ドイツの日本人一家2
スイスの寄宿学校で会った日本人女生徒Nさんのお誘いで、春休みにフランクフルト駐在のご家庭に滞在したときのこと。家の中は、ここがドイツということを忘れるほど、日本らしい品々であふれていたのです。
あるとき、お母さんとNさんに誘われて外出することになり、途中、お母さんの知り合いの日本人女性とも合流してフランクフルトの街に出ました。でも、行った先は、やはり日本人らしい場所だったのです。
日本料理店でお昼ご飯を食べてから、あるビデオレンタル店に行くと、そこには、日本のテレビ番組を収録したらしいビデオが山のように並んでいました。
Nさんの家にあったのは、どうもここから借りてきたもののようです。お母さんは、よくこの店に来るとおっしゃっていました。
そこで何本か借りたビデオのひとつに、私が大阪の実家で欠かさず見ていた関西の人気深夜番組「探偵!ナイトスクープ」(ローカルなネタですみません。関西以外の方はどれぐらいご存じなんでしょう)があり、その夜、Nさん一家とリビングで番組を見て大笑いしたのを覚えています。
(まだ上岡龍太郎さんが局長をされていた頃で、ネタのひとつに母校である関学のグリークラブが出てきたりしました。)フランクフルトで関西のお笑い番組を見るなんて、なんとも不思議な気持ちでした。
そんなあったかいご家庭でありながら、Nさんのお母さんは、言葉や文化の違うドイツでの日常生活にかなり苦労されていたご様子です。
たぶん、当時40代後半ぐらいの年齢だったと思いますが、何より、自ら望んだ海外生活ではなかったという点が大きかったようです。ご主人は会社のお仕事があり、お子さんも学校へ通って徐々に環境になじむことが可能です。でも、専業主婦のお母さんには家庭以外に居場所がありません。

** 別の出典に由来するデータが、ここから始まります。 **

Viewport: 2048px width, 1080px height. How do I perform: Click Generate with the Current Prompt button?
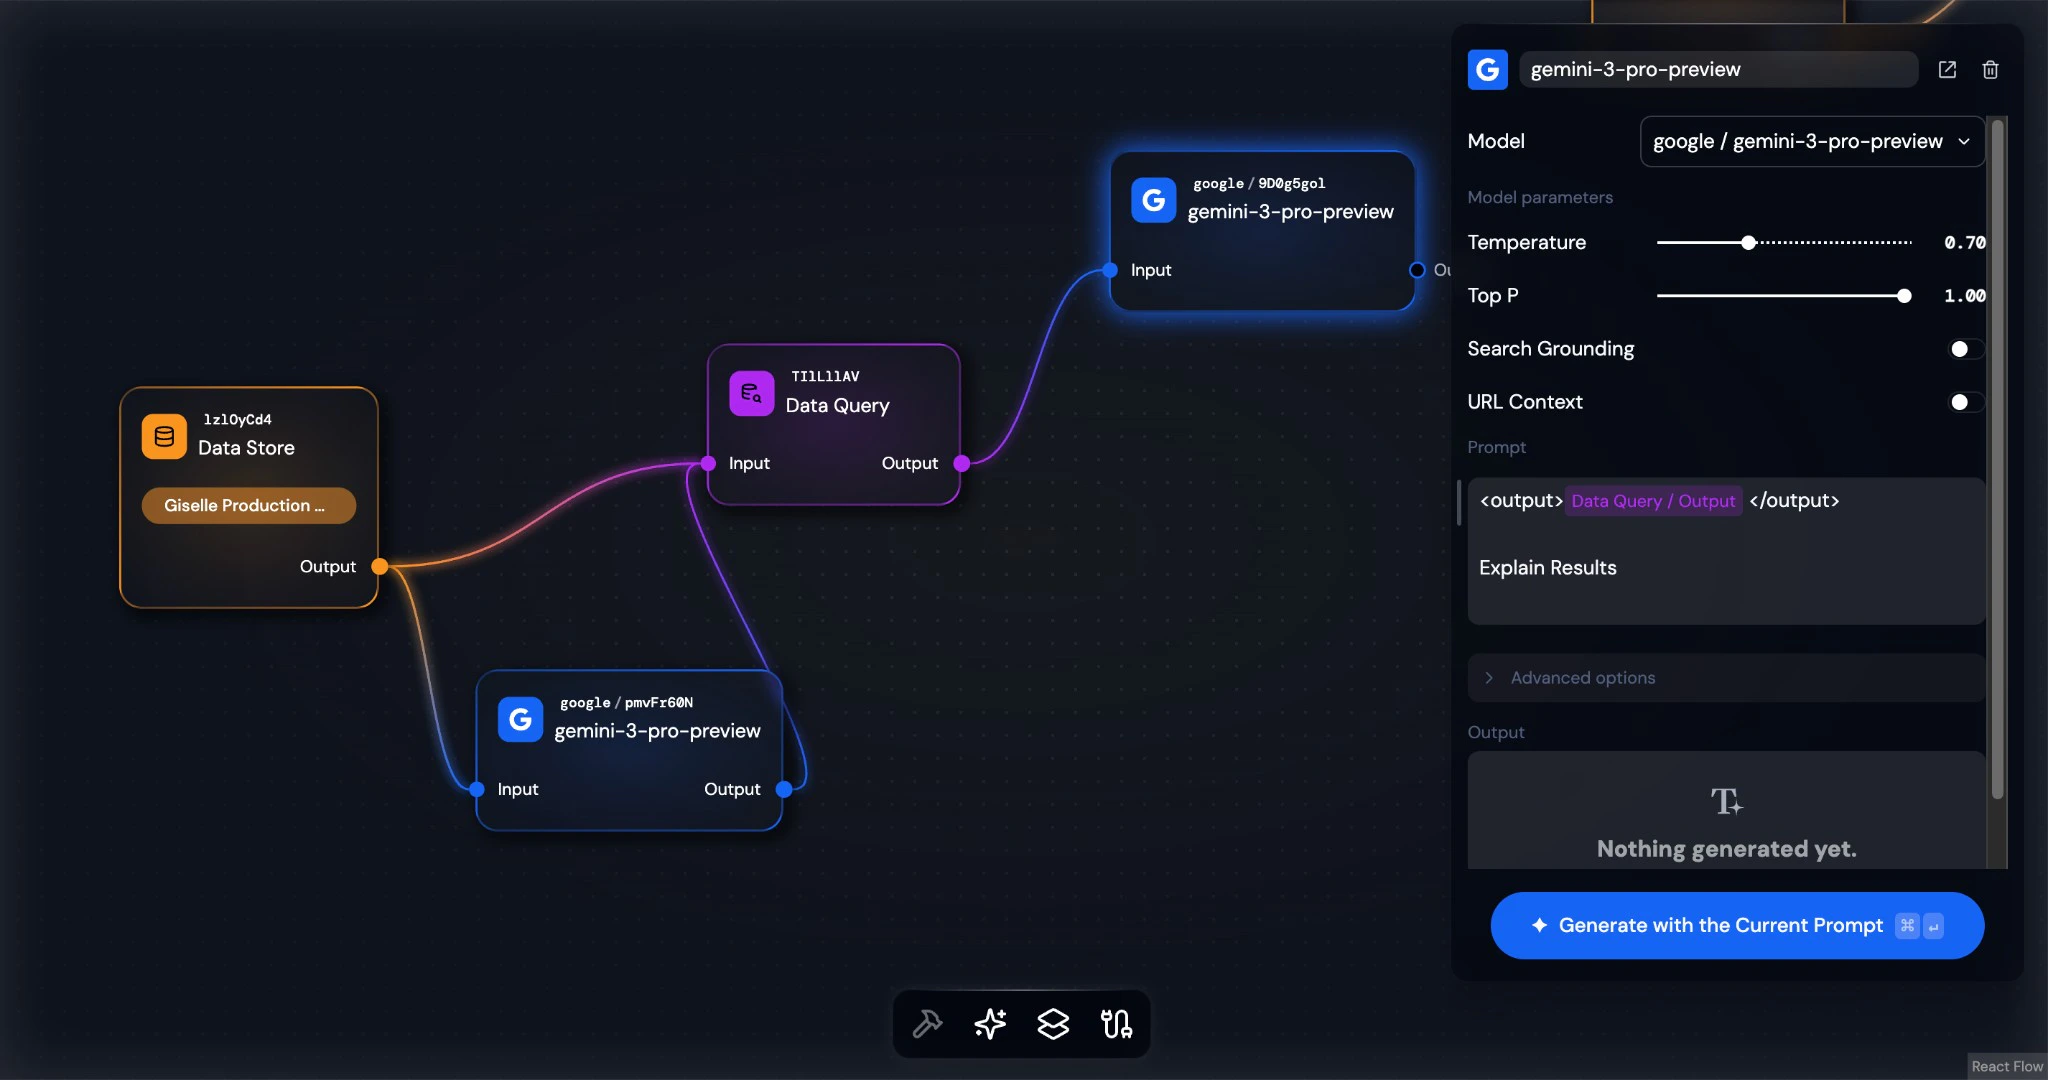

市民大学の語学講座に通ったり、日本人の知り合いを見つけたり、とできる限りの努力をされていましたが、主婦業をしながらドイツでの生活に溶け込むのは難しいようでした。ご家庭に日本的な要素が詰まっていたのもわかるような気がします。いきなり全てドイツ式にしろといわれても、実際に適応するのは並たいていのことではありません。
いっぽう、私は皆さんに気を遣っていただき、やさしいご家族に囲まれて快適すぎる毎日を送っていました。何か、これまで張り詰めていた緊張の糸がふっと切れてしまったみたいです。で、あまり長くいると、楽をすることに慣れてしまい、もとの厳しい環境には戻っていけなくなるのでは、と心配になったほどです。
結果的には、このときほどよい充電ができたおかげで、帰るときには元気が倍増していました。人間はやはり、憩いの空間をどこかに持っていたほうがよいのかもしれませんね。スイスの寄宿舎へ戻ってすぐにお礼状を出しましたが、ありがたい気持ちをいくら伝えても伝えきれませんでした。
その後、Nさんのご家族は、2年間のドイツ滞在を無事終えて、東京に戻られたと聞いています。帰国されたお母さんは、さぞかしほっとされたことでしょう。今でも私は、あのときお世話になったNさんご一家への心からの感謝の念を忘れてはいません。